[Task]: Your answer should consist of the listing, repeated exactly.

[[ Data for processing open ]]

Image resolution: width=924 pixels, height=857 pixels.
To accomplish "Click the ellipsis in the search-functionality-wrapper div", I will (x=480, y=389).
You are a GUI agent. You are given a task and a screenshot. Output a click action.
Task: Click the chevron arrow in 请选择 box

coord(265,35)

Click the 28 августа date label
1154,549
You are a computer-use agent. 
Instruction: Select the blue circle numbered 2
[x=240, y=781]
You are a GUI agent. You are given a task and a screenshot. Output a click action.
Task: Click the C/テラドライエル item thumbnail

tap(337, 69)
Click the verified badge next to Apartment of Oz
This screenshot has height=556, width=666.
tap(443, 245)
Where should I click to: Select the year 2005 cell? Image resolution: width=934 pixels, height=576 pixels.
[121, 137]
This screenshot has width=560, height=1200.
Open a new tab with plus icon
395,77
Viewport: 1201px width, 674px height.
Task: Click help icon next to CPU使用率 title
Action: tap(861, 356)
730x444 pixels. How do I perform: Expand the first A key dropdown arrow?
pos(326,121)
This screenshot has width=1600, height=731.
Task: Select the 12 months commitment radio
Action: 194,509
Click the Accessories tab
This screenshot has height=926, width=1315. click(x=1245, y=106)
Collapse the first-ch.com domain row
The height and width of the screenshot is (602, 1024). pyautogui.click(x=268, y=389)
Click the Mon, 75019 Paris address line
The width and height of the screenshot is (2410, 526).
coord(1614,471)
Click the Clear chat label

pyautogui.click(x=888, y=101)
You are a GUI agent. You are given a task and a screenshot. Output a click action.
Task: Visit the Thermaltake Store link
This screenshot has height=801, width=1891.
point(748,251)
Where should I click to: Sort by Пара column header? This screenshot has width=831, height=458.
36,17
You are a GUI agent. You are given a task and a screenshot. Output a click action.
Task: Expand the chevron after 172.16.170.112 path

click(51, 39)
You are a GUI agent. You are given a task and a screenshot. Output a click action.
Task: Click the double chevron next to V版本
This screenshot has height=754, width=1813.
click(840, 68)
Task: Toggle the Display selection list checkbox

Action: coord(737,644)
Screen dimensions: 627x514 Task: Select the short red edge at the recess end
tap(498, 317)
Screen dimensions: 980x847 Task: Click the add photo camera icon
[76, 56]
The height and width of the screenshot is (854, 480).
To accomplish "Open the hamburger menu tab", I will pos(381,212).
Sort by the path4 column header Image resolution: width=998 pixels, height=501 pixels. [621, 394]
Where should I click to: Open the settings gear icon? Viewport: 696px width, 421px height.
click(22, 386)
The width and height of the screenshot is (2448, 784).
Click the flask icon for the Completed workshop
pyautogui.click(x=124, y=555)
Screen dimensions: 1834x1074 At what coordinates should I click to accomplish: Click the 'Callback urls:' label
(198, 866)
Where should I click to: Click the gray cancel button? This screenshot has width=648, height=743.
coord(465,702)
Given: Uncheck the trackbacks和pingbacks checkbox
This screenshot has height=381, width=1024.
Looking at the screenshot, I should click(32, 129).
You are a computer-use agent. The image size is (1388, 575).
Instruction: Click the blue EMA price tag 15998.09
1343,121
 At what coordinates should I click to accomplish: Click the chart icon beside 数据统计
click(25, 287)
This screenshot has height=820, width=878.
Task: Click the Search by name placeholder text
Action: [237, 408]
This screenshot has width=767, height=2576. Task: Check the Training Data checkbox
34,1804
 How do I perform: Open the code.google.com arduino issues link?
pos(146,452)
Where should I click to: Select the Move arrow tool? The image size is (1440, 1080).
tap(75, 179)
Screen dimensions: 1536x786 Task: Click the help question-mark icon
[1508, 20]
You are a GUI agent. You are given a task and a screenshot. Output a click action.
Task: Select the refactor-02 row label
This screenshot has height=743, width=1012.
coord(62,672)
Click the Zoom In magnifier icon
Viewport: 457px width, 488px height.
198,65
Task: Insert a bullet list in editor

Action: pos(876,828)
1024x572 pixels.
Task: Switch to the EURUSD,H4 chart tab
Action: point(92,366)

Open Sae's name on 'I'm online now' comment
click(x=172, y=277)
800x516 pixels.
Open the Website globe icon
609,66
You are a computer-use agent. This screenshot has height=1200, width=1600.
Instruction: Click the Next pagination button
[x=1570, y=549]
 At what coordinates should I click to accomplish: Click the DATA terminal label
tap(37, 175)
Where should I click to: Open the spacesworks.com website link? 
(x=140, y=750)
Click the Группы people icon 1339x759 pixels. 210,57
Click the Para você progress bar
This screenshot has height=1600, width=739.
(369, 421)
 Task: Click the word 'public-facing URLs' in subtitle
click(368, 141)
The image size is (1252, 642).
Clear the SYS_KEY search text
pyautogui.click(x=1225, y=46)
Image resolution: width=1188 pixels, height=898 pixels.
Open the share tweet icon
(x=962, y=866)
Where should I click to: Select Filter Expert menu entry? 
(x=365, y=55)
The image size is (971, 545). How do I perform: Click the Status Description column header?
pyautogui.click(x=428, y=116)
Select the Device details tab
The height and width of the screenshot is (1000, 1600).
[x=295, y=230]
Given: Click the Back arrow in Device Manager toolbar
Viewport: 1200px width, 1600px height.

[[ Data for processing closed ]]

[Response]:
Image resolution: width=924 pixels, height=857 pixels.
To accomplish "Click the ellipsis in the search-functionality-wrapper div", I will (x=480, y=389).
You are a GUI agent. You are given a task and a screenshot. Output a click action.
Task: Click the chevron arrow in 请选择 box

coord(265,35)

Click the 28 августа date label
1154,549
You are a computer-use agent. 
Instruction: Select the blue circle numbered 2
[x=240, y=781]
You are a GUI agent. You are given a task and a screenshot. Output a click action.
Task: Click the C/テラドライエル item thumbnail

tap(337, 69)
Click the verified badge next to Apartment of Oz
This screenshot has height=556, width=666.
tap(443, 245)
Where should I click to: Select the year 2005 cell? Image resolution: width=934 pixels, height=576 pixels.
[121, 137]
This screenshot has width=560, height=1200.
Open a new tab with plus icon
395,77
Viewport: 1201px width, 674px height.
Task: Click help icon next to CPU使用率 title
Action: tap(861, 356)
730x444 pixels. How do I perform: Expand the first A key dropdown arrow?
pos(326,121)
This screenshot has width=1600, height=731.
Task: Select the 12 months commitment radio
Action: 194,509
Click the Accessories tab
This screenshot has height=926, width=1315. click(x=1245, y=106)
Collapse the first-ch.com domain row
The height and width of the screenshot is (602, 1024). pyautogui.click(x=268, y=389)
Click the Mon, 75019 Paris address line
The width and height of the screenshot is (2410, 526).
coord(1614,471)
Click the Clear chat label

pyautogui.click(x=888, y=101)
You are a GUI agent. You are given a task and a screenshot. Output a click action.
Task: Visit the Thermaltake Store link
This screenshot has height=801, width=1891.
point(748,251)
Where should I click to: Sort by Пара column header? This screenshot has width=831, height=458.
36,17
You are a GUI agent. You are given a task and a screenshot. Output a click action.
Task: Expand the chevron after 172.16.170.112 path

click(51, 39)
You are a GUI agent. You are given a task and a screenshot. Output a click action.
Task: Click the double chevron next to V版本
This screenshot has height=754, width=1813.
click(840, 68)
Task: Toggle the Display selection list checkbox

Action: coord(737,644)
Screen dimensions: 627x514 Task: Select the short red edge at the recess end
tap(498, 317)
Screen dimensions: 980x847 Task: Click the add photo camera icon
[76, 56]
The height and width of the screenshot is (854, 480).
To accomplish "Open the hamburger menu tab", I will pos(381,212).
Sort by the path4 column header Image resolution: width=998 pixels, height=501 pixels. [621, 394]
Where should I click to: Open the settings gear icon? Viewport: 696px width, 421px height.
click(22, 386)
The width and height of the screenshot is (2448, 784).
Click the flask icon for the Completed workshop
pyautogui.click(x=124, y=555)
Screen dimensions: 1834x1074 At what coordinates should I click to accomplish: Click the 'Callback urls:' label
(198, 866)
Where should I click to: Click the gray cancel button? This screenshot has width=648, height=743.
coord(465,702)
Given: Uncheck the trackbacks和pingbacks checkbox
This screenshot has height=381, width=1024.
Looking at the screenshot, I should click(32, 129).
You are a computer-use agent. The image size is (1388, 575).
Instruction: Click the blue EMA price tag 15998.09
1343,121
 At what coordinates should I click to accomplish: Click the chart icon beside 数据统计
click(25, 287)
This screenshot has height=820, width=878.
Task: Click the Search by name placeholder text
Action: [237, 408]
This screenshot has width=767, height=2576. Task: Check the Training Data checkbox
34,1804
 How do I perform: Open the code.google.com arduino issues link?
pos(146,452)
Where should I click to: Select the Move arrow tool? The image size is (1440, 1080).
tap(75, 179)
Screen dimensions: 1536x786 Task: Click the help question-mark icon
[1508, 20]
You are a GUI agent. You are given a task and a screenshot. Output a click action.
Task: Select the refactor-02 row label
This screenshot has height=743, width=1012.
coord(62,672)
Click the Zoom In magnifier icon
Viewport: 457px width, 488px height.
198,65
Task: Insert a bullet list in editor

Action: pos(876,828)
1024x572 pixels.
Task: Switch to the EURUSD,H4 chart tab
Action: point(92,366)

Open Sae's name on 'I'm online now' comment
click(x=172, y=277)
800x516 pixels.
Open the Website globe icon
609,66
You are a computer-use agent. This screenshot has height=1200, width=1600.
Instruction: Click the Next pagination button
[x=1570, y=549]
 At what coordinates should I click to accomplish: Click the DATA terminal label
tap(37, 175)
Where should I click to: Open the spacesworks.com website link? 
(x=140, y=750)
Click the Группы people icon 1339x759 pixels. 210,57
Click the Para você progress bar
This screenshot has height=1600, width=739.
(369, 421)
 Task: Click the word 'public-facing URLs' in subtitle
click(368, 141)
The image size is (1252, 642).
Clear the SYS_KEY search text
pyautogui.click(x=1225, y=46)
Image resolution: width=1188 pixels, height=898 pixels.
Open the share tweet icon
(x=962, y=866)
Where should I click to: Select Filter Expert menu entry? 
(x=365, y=55)
The image size is (971, 545). How do I perform: Click the Status Description column header?
pyautogui.click(x=428, y=116)
Select the Device details tab
The height and width of the screenshot is (1000, 1600).
[x=295, y=230]
Given: Click the Back arrow in Device Manager toolbar
Viewport: 1200px width, 1600px height.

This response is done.